WRITTEN REQUEST:
Copy out the lines below word for word, beginning with the line that contains "Toggle time format with the clock icon" and continuing through the line that contains "Click US size 2 cell". Leave the pictures out.

THE DATA:
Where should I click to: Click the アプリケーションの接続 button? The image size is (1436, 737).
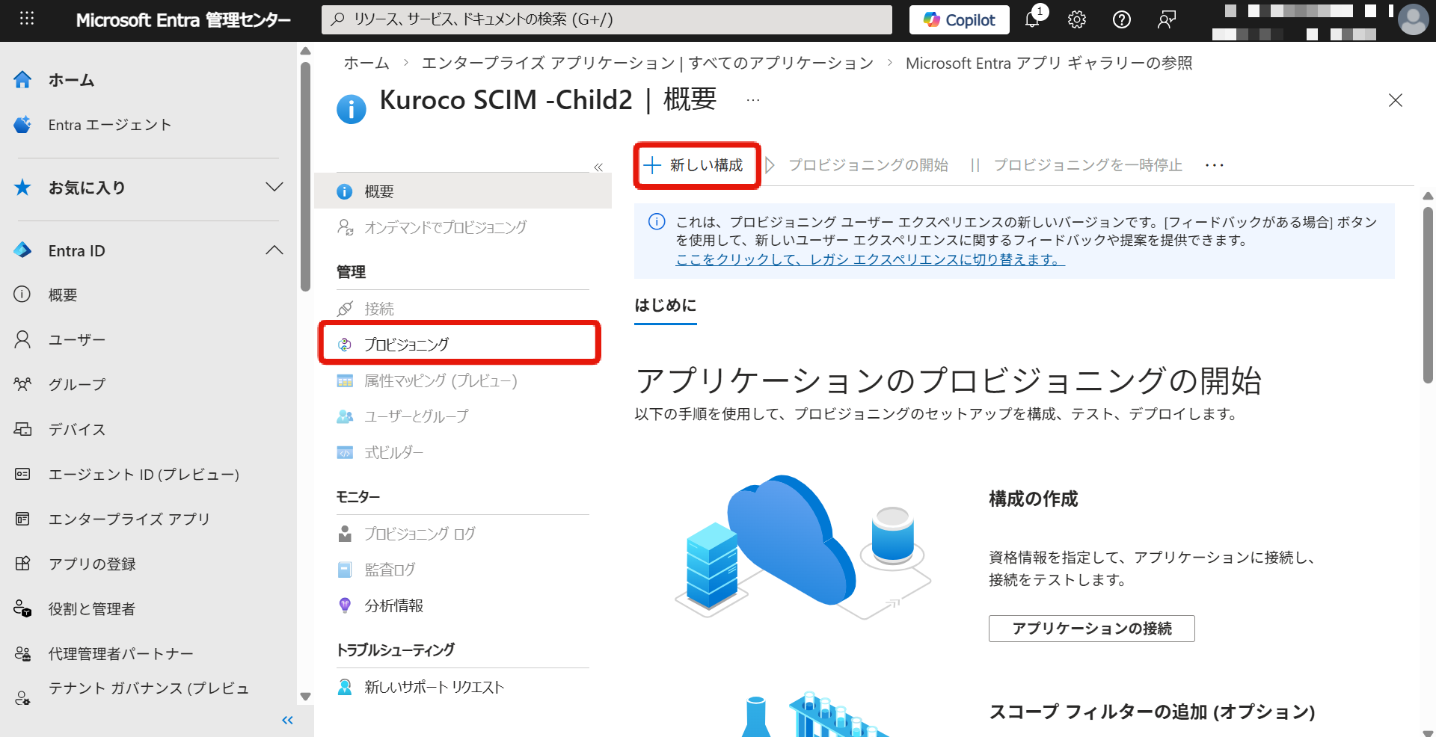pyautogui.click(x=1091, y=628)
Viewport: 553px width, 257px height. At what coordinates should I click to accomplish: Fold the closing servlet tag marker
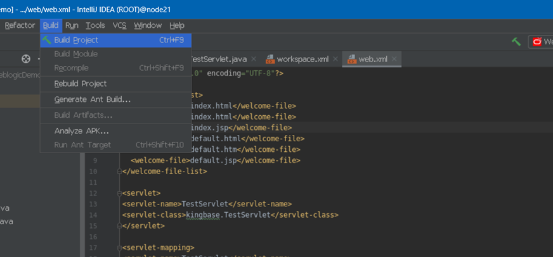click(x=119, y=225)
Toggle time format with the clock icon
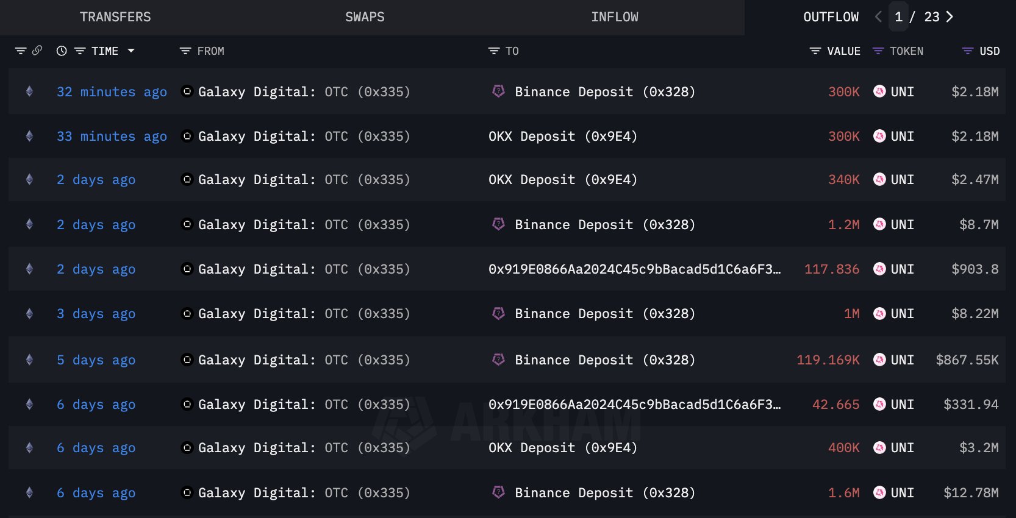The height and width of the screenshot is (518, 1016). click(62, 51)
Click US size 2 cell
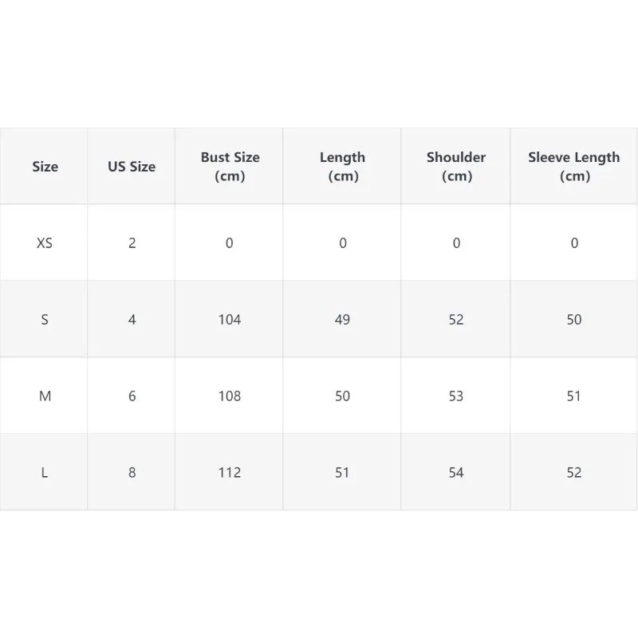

...

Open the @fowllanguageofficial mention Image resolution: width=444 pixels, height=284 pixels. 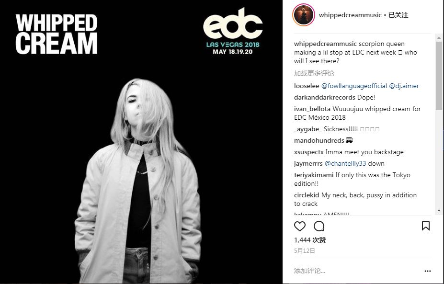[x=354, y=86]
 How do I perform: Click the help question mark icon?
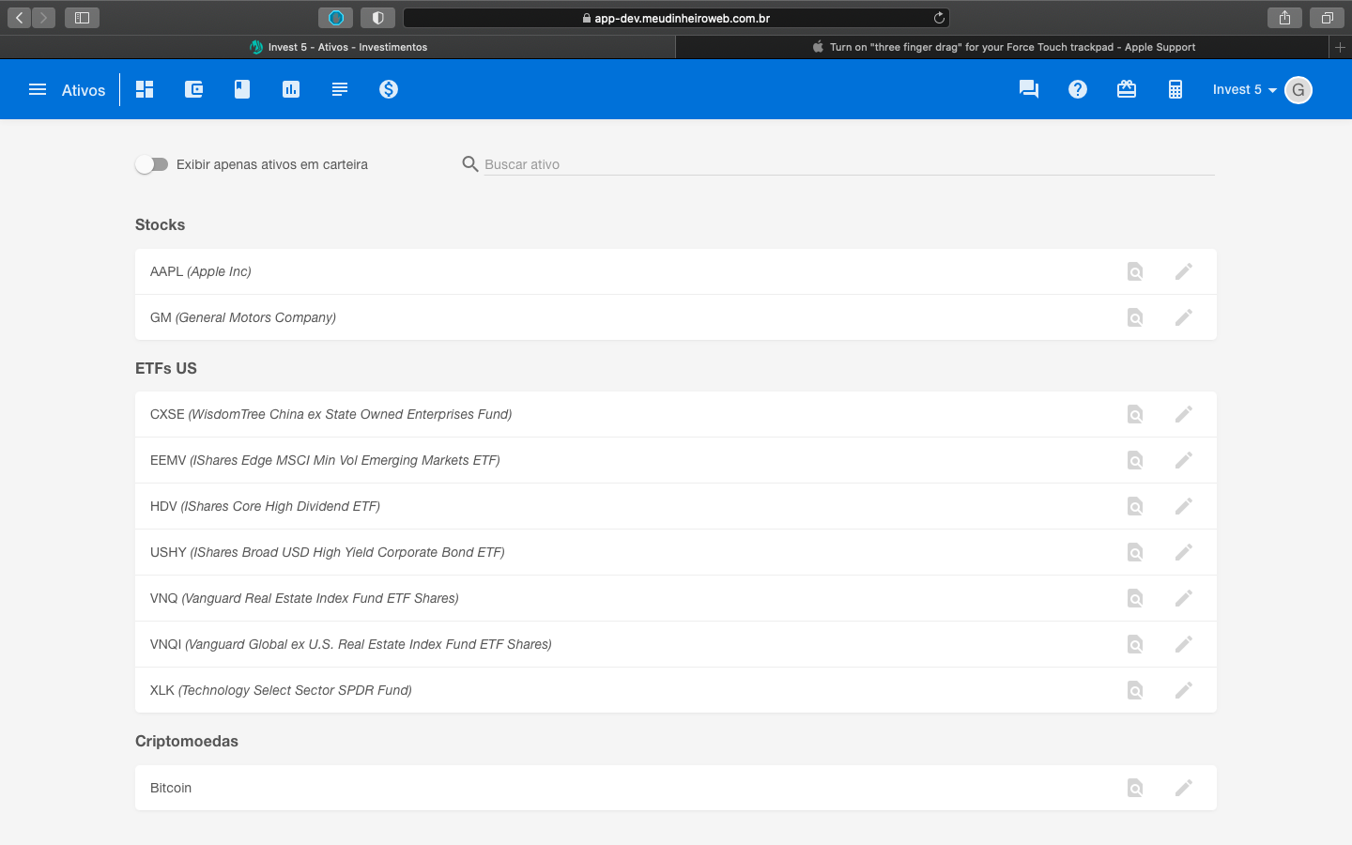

RESULT FOR THIS TASK:
Toggle time format with the clock icon
The height and width of the screenshot is (518, 1016). click(62, 51)
Click US size 2 cell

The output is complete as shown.